Le récit bouleversant d'une mère, doublé d'une plongée dans le New York des années 70 et 80.

dimanche, 19 octobre 2008 à 23:55

Rediffusions :
22.10.2008 à 03:00
À l'est du paradis
(France, 2003, 103mn)
ARTE F
Réalisateur: Lech Kowalski

VOST Stéréo 16 / 9

Le récit bouleversant d'une mère, doublé d'une plongée dans le New York des années 70 et 80. Le dernier opus de Lech Kowalski (Boot Factory, On Hitler's highway), dans lequel le cinéaste underground américain creuse sa propre histoire. Troublant, admirable.

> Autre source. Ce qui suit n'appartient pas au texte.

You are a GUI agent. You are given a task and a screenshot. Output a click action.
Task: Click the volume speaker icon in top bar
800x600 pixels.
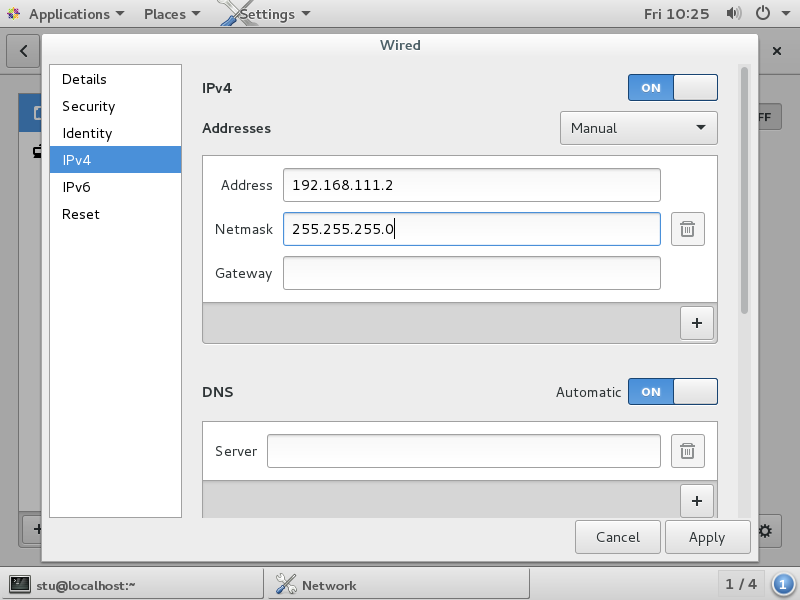tap(734, 14)
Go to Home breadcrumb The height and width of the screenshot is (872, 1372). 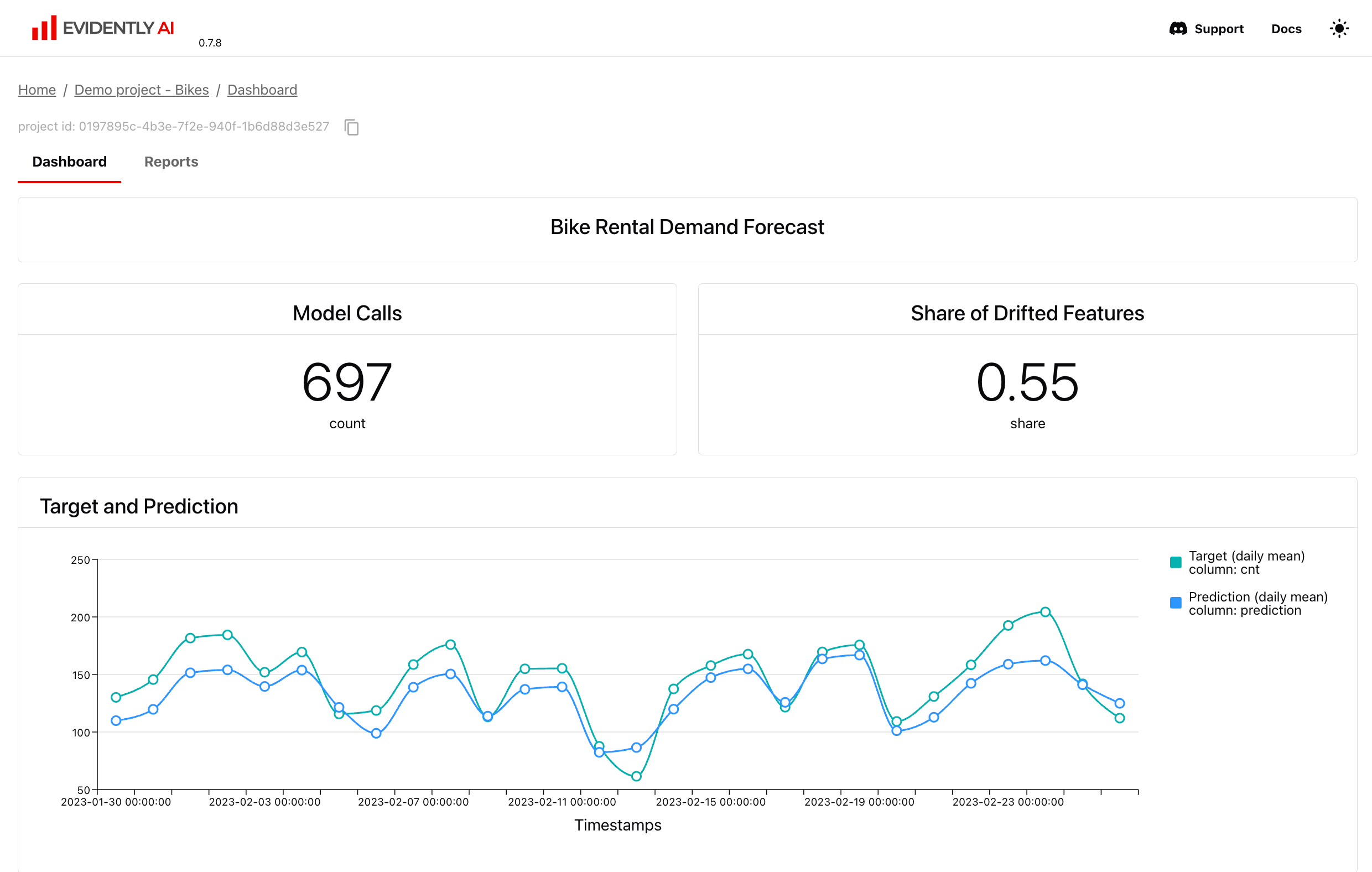click(37, 90)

Pour le troisième et ultime volet de sa trilogie polonaise "Un fabuleux art de la survie", entamée avec Boot Factory (2000) et On Hitler's highway (2003), Lech Kowalski creuse sous sa propre biographie. À travers de larges extraits et les rushes inexploités de ses films de l'époque américaine (Gringo, DOA...) ainsi que des images tournées plus récemment, le cinéaste réfléchit à voix haute et revient sur son parcours, de ses débuts dans l'industrie pornographique à sa plongée dans l'underground new-yorkais des années 70 et 80. Mais avant, il nous offre un petit bijou : le portrait intime de sa mère polonaise. Où celle-ci raconte, entre sourires distants et larmes insurmontables, comment, au début de la Seconde Guerre mondiale, elle a été envoyée au goulag puis condamnée à l'errance par les troupes soviétiques. Avec, en chemin, la faim, le froid, les poux mais aussi les solidarités inattendues...

La part maternelle
Pour tous ceux qui ne connaîtraient pas encore l'oeuvre du cinéaste underground, auteur notamment du documentaire culte sur la tournée des Sex Pistols (DOA), À l'est du paradis est une mine d'or : un concentré éloquent de tout son univers, une oeuvre marquée par l'errance, l'attirance irrépressible pour les marginaux et les opprimés, la méfiance du pouvoir. À la source de son travail et de sa philosophie : sa mère, sujet de la première partie du film, qui, dans le cadre intime de sa maison et de la caméra de son fils, confie son histoire avec un talent de conteuse sans pareil. Des confidences bouleversantes, interrompues par des larmes, sur lesquelles vient se greffer abruptement une seconde partie débutant sur des photographies de New York, un Éden atteint par le cinéaste à l'âge de 18 ans. Une séquence autobiographique où suinte le même instinct de survie. Cette manière d'"être à la fois sa propre victime et son propre héros", voilà ce que sa mère a légué au cinéaste. Voilà ce qui explique son sentiment d'inadéquation, son désir de révolte, sa recherche incessante d'une humanité perdue, sa condamnation à l'errance et à l'exil. Voilà ce qui l'explique mais ne le résout pas. Avec ce retour mi-douloureux, mi-apaisant sur sa propre histoire, Lech Kowalski découvre à la manière de Caled, héros du film d'Elia Kazan À l'est d'éden - dont on ne peut ignorer ici la référence -, la part à la fois maudite et galvanisante héritée de sa mère. Et revisite avec délectation le documentaire autobiographique, là où se conter soi, c'est compter avec les autres.